*** Exercise input
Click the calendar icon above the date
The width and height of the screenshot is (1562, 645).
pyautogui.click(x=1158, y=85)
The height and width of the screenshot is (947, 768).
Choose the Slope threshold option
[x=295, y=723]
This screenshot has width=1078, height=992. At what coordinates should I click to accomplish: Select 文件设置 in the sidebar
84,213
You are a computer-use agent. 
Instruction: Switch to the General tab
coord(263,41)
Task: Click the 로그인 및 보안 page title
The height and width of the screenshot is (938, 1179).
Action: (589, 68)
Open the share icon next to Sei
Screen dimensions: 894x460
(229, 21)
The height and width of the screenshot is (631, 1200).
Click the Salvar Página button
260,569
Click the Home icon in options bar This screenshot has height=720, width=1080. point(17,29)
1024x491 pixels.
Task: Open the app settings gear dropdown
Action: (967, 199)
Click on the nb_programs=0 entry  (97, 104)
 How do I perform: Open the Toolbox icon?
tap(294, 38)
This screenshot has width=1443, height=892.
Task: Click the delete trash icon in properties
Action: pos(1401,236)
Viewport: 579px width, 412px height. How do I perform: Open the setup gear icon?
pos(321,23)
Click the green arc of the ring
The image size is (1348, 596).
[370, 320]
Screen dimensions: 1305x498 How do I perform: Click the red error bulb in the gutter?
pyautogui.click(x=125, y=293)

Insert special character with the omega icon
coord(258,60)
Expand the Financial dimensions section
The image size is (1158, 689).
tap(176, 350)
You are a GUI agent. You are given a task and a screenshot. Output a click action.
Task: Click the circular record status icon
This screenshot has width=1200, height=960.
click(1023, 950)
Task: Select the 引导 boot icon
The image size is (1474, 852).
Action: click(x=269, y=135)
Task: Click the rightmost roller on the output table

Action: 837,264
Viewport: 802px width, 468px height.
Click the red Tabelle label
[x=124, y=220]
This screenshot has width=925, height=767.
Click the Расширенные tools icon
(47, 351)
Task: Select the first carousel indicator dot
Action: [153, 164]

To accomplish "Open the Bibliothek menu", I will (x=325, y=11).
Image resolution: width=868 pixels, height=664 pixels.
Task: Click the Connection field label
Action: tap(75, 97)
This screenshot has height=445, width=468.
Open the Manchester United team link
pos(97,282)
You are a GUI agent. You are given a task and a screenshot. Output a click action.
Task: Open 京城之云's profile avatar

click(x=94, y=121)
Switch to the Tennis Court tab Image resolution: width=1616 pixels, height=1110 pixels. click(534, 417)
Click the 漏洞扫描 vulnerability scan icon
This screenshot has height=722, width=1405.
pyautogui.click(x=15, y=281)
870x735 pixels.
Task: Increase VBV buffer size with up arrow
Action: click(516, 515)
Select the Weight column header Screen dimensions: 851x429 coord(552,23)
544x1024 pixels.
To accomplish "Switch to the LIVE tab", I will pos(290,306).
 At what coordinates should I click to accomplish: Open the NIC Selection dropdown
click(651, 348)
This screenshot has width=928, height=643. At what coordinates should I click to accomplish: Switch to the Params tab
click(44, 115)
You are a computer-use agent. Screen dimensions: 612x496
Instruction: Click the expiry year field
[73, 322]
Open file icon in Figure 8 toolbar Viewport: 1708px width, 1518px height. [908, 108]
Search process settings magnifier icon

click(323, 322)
******
Stop after the line containing "This screenshot has width=925, height=767.": print exactly the lines from the start of the entries above up to it, that line included.

Click the calendar icon above the date
The width and height of the screenshot is (1562, 645).
pyautogui.click(x=1158, y=85)
The height and width of the screenshot is (947, 768).
Choose the Slope threshold option
[x=295, y=723]
This screenshot has width=1078, height=992. At what coordinates should I click to accomplish: Select 文件设置 in the sidebar
84,213
You are a computer-use agent. 
Instruction: Switch to the General tab
coord(263,41)
Task: Click the 로그인 및 보안 page title
The height and width of the screenshot is (938, 1179).
Action: (589, 68)
Open the share icon next to Sei
Screen dimensions: 894x460
(229, 21)
The height and width of the screenshot is (631, 1200).
Click the Salvar Página button
260,569
Click the Home icon in options bar This screenshot has height=720, width=1080. point(17,29)
1024x491 pixels.
Task: Open the app settings gear dropdown
Action: (967, 199)
Click on the nb_programs=0 entry  (97, 104)
 How do I perform: Open the Toolbox icon?
tap(294, 38)
This screenshot has width=1443, height=892.
Task: Click the delete trash icon in properties
Action: pos(1401,236)
Viewport: 579px width, 412px height. How do I perform: Open the setup gear icon?
pos(321,23)
Click the green arc of the ring
The image size is (1348, 596).
[370, 320]
Screen dimensions: 1305x498 How do I perform: Click the red error bulb in the gutter?
pyautogui.click(x=125, y=293)

Insert special character with the omega icon
coord(258,60)
Expand the Financial dimensions section
The image size is (1158, 689).
tap(176, 350)
You are a GUI agent. You are given a task and a screenshot. Output a click action.
Task: Click the circular record status icon
This screenshot has width=1200, height=960.
click(1023, 950)
Task: Select the 引导 boot icon
The image size is (1474, 852).
Action: click(x=269, y=135)
Task: Click the rightmost roller on the output table

Action: 837,264
Viewport: 802px width, 468px height.
Click the red Tabelle label
[x=124, y=220]
This screenshot has width=925, height=767.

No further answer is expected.